STATED TASK — Rewrite the data from its first line through the line holding "point(201,218)", inclusive, changing every "Click" to "Press" and leaving everything else unchanged. Give only those lines.
== == ==
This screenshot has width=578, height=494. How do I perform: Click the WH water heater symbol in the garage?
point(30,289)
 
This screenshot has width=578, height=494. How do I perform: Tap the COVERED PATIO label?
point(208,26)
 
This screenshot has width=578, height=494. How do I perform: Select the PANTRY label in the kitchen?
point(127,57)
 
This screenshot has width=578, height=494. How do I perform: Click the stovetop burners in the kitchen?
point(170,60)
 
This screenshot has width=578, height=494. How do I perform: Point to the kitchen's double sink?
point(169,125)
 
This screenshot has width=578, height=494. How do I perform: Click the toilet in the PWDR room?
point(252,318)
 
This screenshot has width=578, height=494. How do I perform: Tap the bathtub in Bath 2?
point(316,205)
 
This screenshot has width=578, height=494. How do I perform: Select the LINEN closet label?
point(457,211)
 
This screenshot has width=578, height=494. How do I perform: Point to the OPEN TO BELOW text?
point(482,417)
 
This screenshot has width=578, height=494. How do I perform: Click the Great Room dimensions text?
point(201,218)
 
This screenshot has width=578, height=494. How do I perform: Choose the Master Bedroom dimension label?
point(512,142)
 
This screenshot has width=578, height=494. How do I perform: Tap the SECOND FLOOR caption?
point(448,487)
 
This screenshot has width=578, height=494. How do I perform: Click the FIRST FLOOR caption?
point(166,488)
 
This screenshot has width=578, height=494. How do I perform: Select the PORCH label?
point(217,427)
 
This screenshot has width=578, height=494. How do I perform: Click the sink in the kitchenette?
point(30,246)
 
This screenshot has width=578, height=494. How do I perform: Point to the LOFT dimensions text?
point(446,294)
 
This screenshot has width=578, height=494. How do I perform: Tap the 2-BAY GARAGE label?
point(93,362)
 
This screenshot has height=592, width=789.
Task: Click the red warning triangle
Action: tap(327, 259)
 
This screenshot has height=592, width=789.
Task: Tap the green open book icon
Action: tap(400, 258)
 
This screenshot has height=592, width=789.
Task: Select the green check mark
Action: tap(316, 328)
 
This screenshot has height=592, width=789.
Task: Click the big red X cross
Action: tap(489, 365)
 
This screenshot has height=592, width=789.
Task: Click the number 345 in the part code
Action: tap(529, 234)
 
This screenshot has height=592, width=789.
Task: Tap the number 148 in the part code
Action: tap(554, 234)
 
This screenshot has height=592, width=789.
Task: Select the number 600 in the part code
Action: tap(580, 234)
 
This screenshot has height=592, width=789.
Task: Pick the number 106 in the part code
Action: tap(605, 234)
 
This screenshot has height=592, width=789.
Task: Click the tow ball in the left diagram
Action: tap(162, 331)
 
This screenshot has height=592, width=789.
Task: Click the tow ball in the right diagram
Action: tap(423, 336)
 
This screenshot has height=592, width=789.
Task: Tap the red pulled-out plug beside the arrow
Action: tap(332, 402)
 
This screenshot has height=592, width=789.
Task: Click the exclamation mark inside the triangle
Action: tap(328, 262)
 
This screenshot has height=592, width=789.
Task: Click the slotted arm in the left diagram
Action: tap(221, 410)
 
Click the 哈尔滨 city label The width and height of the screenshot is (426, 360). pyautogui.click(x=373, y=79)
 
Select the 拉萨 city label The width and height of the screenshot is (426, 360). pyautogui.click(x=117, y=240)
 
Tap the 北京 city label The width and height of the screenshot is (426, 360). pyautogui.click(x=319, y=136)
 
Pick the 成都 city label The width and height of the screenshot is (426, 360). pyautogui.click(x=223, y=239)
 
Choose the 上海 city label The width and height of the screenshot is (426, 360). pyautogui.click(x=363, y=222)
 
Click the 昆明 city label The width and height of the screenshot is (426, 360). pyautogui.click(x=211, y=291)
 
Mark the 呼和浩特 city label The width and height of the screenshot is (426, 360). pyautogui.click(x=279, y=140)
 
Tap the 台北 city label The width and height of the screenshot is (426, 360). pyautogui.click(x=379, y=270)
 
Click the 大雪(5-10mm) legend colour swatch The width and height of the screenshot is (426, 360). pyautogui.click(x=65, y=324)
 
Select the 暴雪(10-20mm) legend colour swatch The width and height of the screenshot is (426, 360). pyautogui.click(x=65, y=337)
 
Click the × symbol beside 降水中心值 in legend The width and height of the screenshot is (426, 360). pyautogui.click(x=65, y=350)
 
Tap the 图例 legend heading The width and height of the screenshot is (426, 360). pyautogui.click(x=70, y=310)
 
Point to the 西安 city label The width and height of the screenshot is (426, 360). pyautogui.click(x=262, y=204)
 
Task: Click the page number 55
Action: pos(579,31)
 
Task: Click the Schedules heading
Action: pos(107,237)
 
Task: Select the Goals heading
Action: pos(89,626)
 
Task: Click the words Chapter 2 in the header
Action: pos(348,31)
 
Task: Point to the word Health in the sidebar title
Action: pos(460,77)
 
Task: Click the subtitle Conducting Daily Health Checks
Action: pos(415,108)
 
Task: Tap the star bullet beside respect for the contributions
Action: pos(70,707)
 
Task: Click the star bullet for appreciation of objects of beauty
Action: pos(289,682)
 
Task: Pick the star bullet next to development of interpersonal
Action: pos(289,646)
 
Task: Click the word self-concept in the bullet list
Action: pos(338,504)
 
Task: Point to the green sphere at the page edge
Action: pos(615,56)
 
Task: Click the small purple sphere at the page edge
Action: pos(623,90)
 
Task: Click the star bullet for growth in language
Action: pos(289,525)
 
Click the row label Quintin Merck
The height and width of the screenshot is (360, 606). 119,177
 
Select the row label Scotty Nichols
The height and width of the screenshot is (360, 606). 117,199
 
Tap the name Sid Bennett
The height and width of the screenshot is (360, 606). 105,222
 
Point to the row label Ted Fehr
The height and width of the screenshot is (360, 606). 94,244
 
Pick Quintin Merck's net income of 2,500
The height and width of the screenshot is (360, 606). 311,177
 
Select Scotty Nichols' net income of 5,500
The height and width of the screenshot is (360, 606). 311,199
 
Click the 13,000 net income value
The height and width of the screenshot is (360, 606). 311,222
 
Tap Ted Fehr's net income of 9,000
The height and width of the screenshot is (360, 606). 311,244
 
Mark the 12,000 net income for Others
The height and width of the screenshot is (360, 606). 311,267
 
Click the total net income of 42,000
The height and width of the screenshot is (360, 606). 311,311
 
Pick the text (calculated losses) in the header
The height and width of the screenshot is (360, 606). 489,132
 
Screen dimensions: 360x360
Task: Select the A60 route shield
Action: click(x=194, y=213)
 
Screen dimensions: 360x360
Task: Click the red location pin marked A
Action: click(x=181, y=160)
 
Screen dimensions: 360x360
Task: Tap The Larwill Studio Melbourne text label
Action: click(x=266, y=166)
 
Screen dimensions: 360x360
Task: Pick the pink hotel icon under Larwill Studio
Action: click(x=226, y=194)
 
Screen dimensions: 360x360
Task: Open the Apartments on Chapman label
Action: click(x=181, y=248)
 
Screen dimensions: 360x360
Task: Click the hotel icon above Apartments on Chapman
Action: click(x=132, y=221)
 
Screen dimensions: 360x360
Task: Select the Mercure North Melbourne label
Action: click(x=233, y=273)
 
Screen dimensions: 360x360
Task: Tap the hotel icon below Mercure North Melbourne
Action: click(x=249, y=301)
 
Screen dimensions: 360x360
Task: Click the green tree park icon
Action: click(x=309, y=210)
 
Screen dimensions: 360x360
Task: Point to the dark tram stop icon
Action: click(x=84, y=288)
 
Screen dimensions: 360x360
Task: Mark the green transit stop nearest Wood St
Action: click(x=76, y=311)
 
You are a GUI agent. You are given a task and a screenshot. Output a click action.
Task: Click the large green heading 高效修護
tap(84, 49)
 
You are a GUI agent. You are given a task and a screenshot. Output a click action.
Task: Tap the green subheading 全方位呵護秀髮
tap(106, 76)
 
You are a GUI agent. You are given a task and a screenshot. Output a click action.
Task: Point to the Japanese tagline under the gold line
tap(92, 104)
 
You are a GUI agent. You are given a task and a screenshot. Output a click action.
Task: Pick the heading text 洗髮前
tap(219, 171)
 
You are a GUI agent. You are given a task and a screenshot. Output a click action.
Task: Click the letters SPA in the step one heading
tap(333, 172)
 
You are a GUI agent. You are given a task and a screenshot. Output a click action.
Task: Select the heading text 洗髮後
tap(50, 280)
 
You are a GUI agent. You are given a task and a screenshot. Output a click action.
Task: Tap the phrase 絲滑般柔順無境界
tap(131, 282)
== == ==
REPLY —
This screenshot has width=578, height=494. How do I perform: Press the WH water heater symbol in the garage?
point(30,289)
 
This screenshot has width=578, height=494. How do I perform: Tap the COVERED PATIO label?
point(208,26)
 
This screenshot has width=578, height=494. How do I perform: Select the PANTRY label in the kitchen?
point(127,57)
 
This screenshot has width=578, height=494. How do I perform: Press the stovetop burners in the kitchen?
point(170,60)
 
This screenshot has width=578, height=494. How do I perform: Point to the kitchen's double sink?
point(169,125)
 
This screenshot has width=578, height=494. How do I perform: Press the toilet in the PWDR room?
point(252,318)
 
This screenshot has width=578, height=494. How do I perform: Tap the bathtub in Bath 2?
point(316,205)
 
This screenshot has width=578, height=494. How do I perform: Select the LINEN closet label?
point(457,211)
 
This screenshot has width=578, height=494. How do I perform: Point to the OPEN TO BELOW text?
point(482,417)
 
This screenshot has width=578, height=494. How do I perform: Press the Great Room dimensions text?
point(201,218)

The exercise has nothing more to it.